The emergence of the knowledge society, increased global-local migration flows, the explosion of social media and disparate regional power and resource shifts, including conflicts in the new millennium have shaped not only the sociocultural fabric of human existence on our planet, but also the parameters of the research enterprise itself. Broadly taking sociocultural and neo-(post)colonial points of departure, the work presented in this article addresses gaps in the research where a screwed monolingual, monomodality bias continues to dominate much of the thinking in the Language and Educational sciences, particularly in the Global North. This thinking is clearly at odds given the dimensions of human existence in the new millennium.
The empirically driven multidisciplinary study reported in this article takes a socially oriented perspective on human activity. It is broadly framed in the intersections of (new) Literacy Studies, Communication Studies, Deaf Studies and Critical Cultural Studies traditions. Regardless of the concepts that are used to describe and discuss different dimensions of human communication and identity that are evoked by or conferred upon language varieties and/or modalities used by individuals or groups, the analytical perspectives deployed here recognize the need to (re)conceptualise human linguistic-cultural behaviour, identity and space beyond divisions and boundaries. Taking neo-(post)colonial and sociocultural perspectives as points of departure, intersections and transitions are here recognized as spaces in their own right – as knowledge systems – that constitute rich sites for understanding how dimensions of communication or positions related to human identity are privileged and/or made redundant in everyday mundane interactions.
Meaning-making processes in everyday life are here accorded primacy when compared to formal structural properties of linguistic variation, modalities and identity positions. The point of departure here is that human beings communicate with one another and they create meaning together, irrespective of whether this communication occurs in one, two or more linguistic varieties, dialects, registers or written-, pictorial-, oral-, signing- modality based systems.

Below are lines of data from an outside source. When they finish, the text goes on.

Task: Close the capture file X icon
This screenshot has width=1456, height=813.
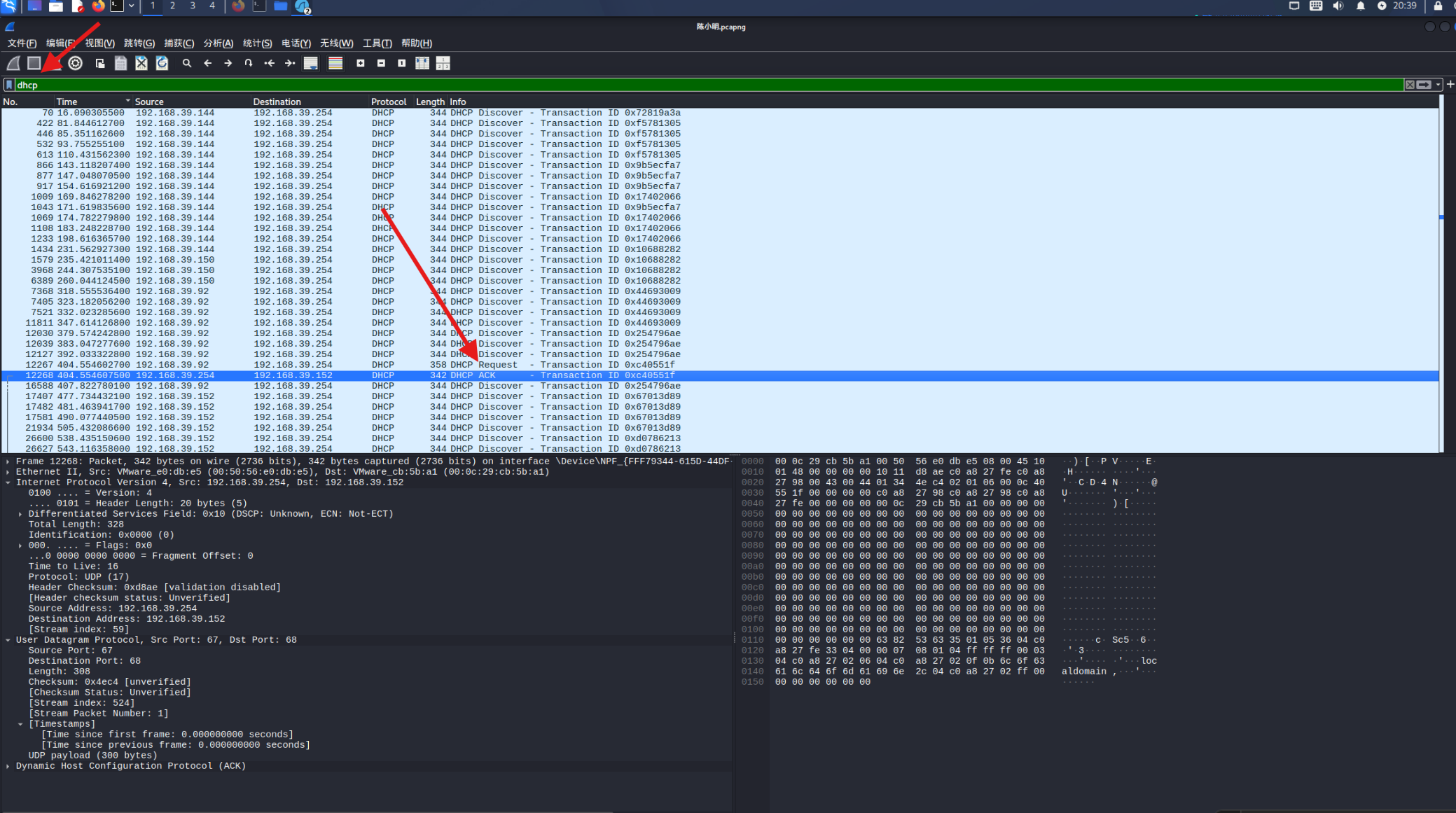Action: coord(141,63)
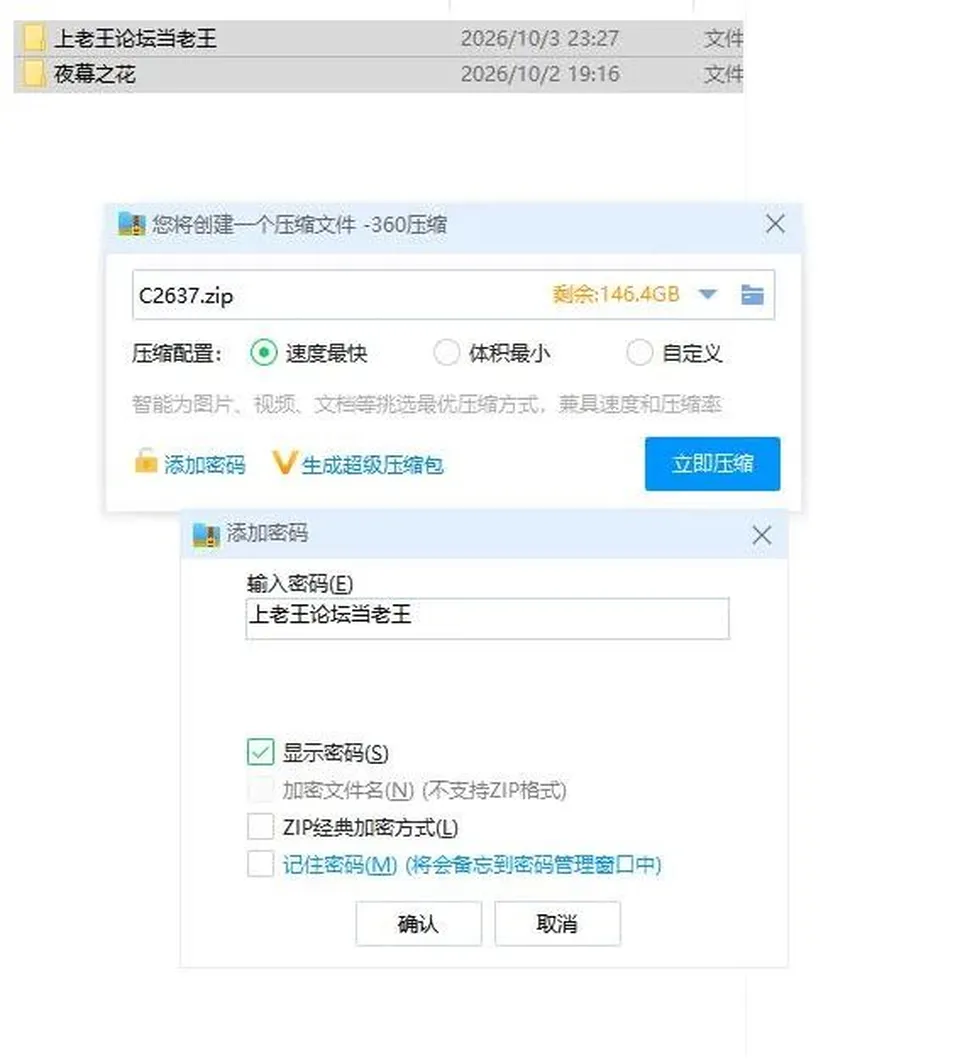Click the orange lock icon by 添加密码
Viewport: 960px width, 1060px height.
point(145,461)
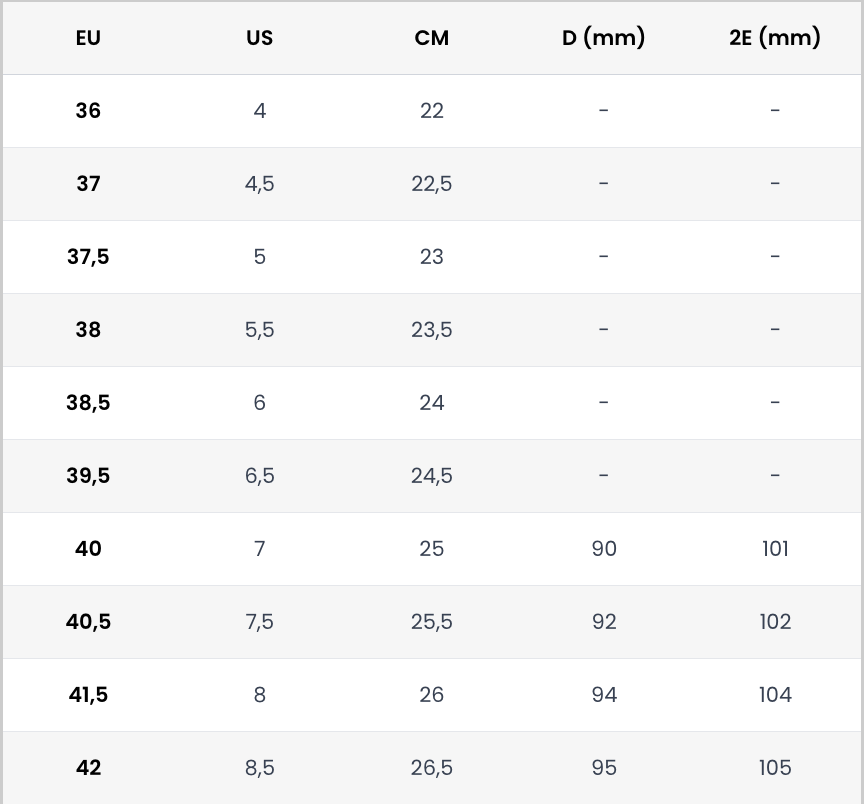Click 2E width value 102
The width and height of the screenshot is (866, 804).
775,622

Ideas and themes that emerge from micro-empirical analysis of (i) hearing mono- and bi-variety communication, (ii) bi/multimodal communication in “visually oriented” environments, and (iii) oral-written, multimodal face-to-face and virtual communication are highlighted. “Thick accounts” and “transcripts” of mundane communication from different ethnographically pushed projects based at the CCD (Communication, Culture and Diversity – Deaf Studies) research group at Örebro University in Sweden are presented and discussed. The multi-fronted analysis of data from different language sets (in different projects) from traditionally segregated academic fields (for instance research results in fields such as Swedish/mother tongue, bilingualism, reading and writing, multimodality, deaf communication, online communication and education, etc) allows for juxtaposing the explorations against one another. Analyses are concerned with the ways and techniques that children and adults employ in order to accomplish “the social” inside and outside different institutional settings. What are the distributed and situated ways-with-words of human beings who routinely use more than one language variety and/or different modalities in different settings? The role of the written word as a technology in relationship to languaging broadly and how written, oral, signed communication are handled in daily life inside and outside learning institutional settings is explored. Furthermore, this article explores how these framings allow for understanding newer and older concepts such as superdiversity, code-switching, pluri/multilingualism, deaf bilingualism in Scandinavian and Swedish geopolitical spaces.
The findings presented highlight the fluidity displayed in naturally occurring languaging, including its multimodality (in both face-to-face and virtual settings). Furthermore I raise didactic implications from the analysis that takes a social practice perspective and goes beyond structurally framed concepts such as codes, switching, oral language, written language, signed language, bilingualism, etc. This attention to human activity and ways-with-words makes visible the chained and linked fluidity of languaging. Focusing social practices – what gets communicated and the ways in which the same occurs – allows for problematizing the dominating monolingual-monomodality position in addition to the “monological” essentialistic perspectives that currently dominate the fields of bilingualism and literacy in educational settings in the Global North.